H2-Nets: Hyper-Hodge Convolutional Neural Networks for Time-Series Forecasting

Abstract

Hypergraphs recently have emerged as a new promising alternative to describe complex dependencies in spatio-temporal processes, resulting in the newest trend in multivariate time series forecasting, based semi-supervised learning of spatio-temporal data with Hypergraph Convolutional Networks. Nevertheless, such recent approaches are often limited in their capability to accurately describe higher-order interactions among spatio-temporal entities and to learn hidden interrelations among network substructures.
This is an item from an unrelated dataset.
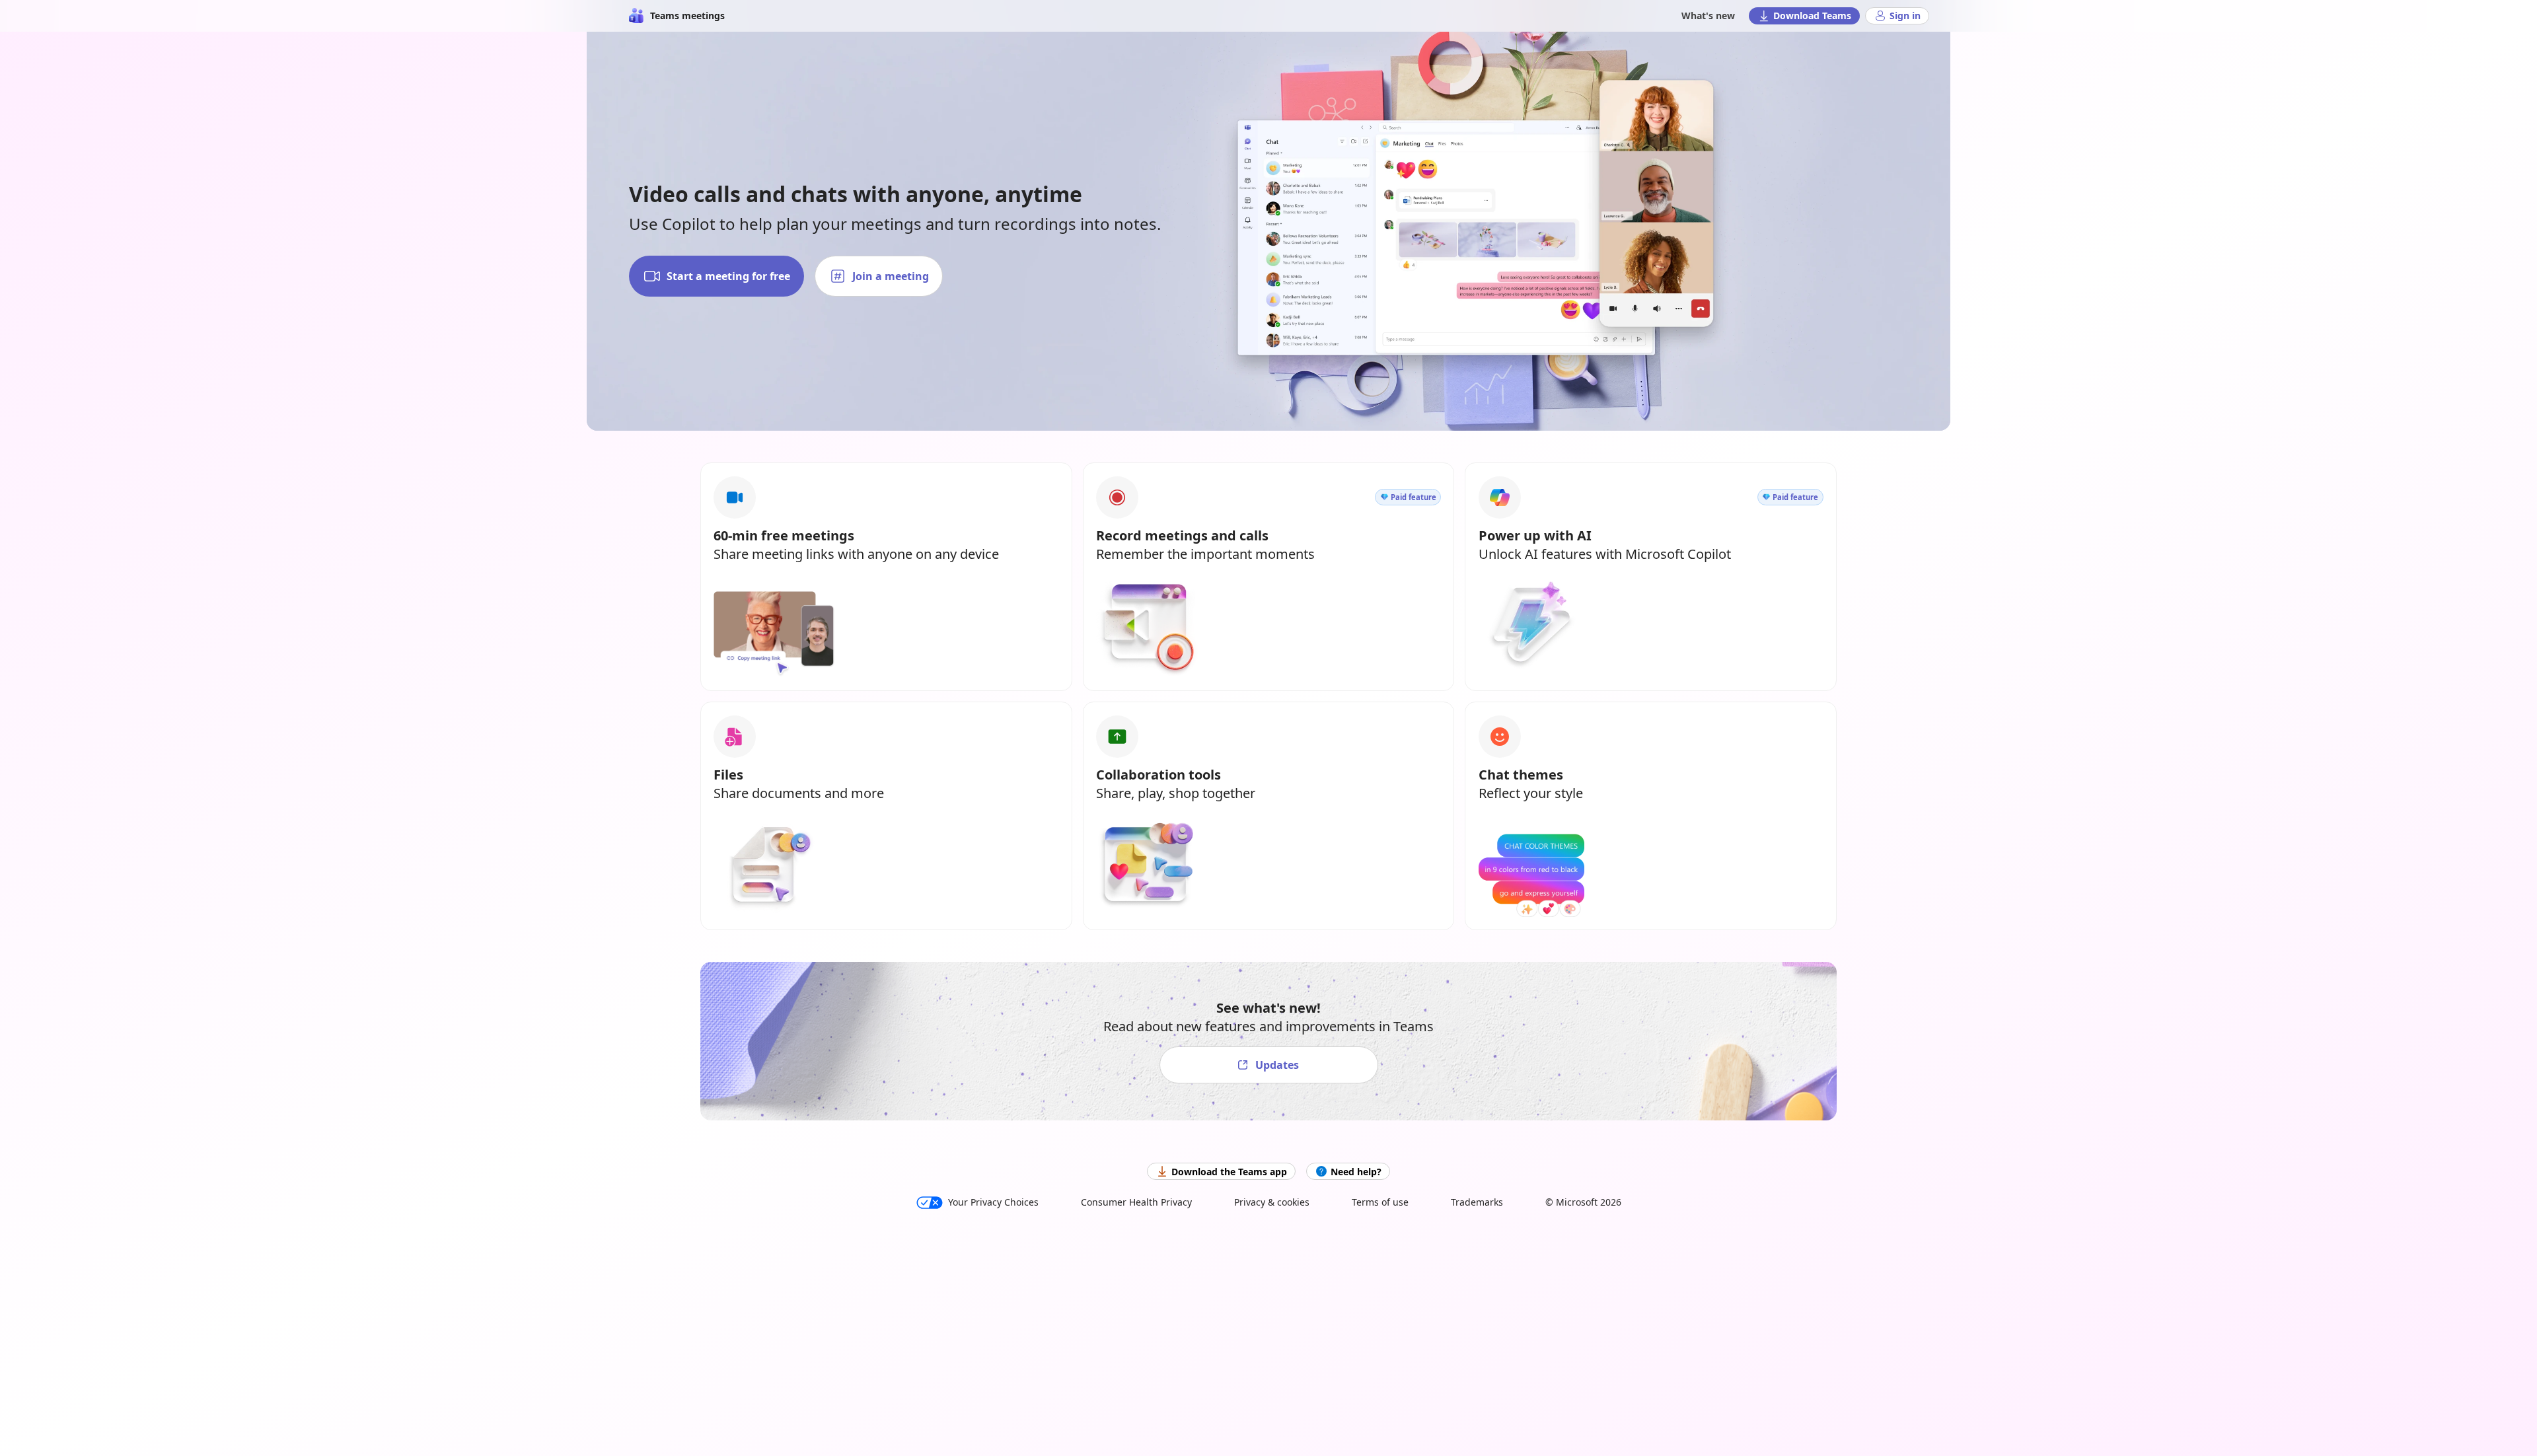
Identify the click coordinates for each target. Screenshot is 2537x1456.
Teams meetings (687, 15)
Motivated by the emerging results on simplicial convolution, we introduce the concepts of Hodge theory and Hodge Laplacians, that is, a higher-order generalization of the graph Laplacian, to hypergraph learning. Furthermore, we develop a novel framework for hyper-simplex-graph representation learning which describes complex relationships among both graph and hyper-simplex-graph simplices and, as a result, simultaneously extracts latent higher-order spatio-temporal dependencies. We provide theoretical foundations behind the proposed hyper-simplex-graph representation learning and validate our new Hodge-style Hyper-simplex-graph Neural Networks (H $^2$ -Nets) on 7 real world spatio-temporal benchmark datasets. Our experimental results indicate that H $^2$ -Nets outperforms the state-of-the-art methods by a significant margin, while demonstrating lower computational costs.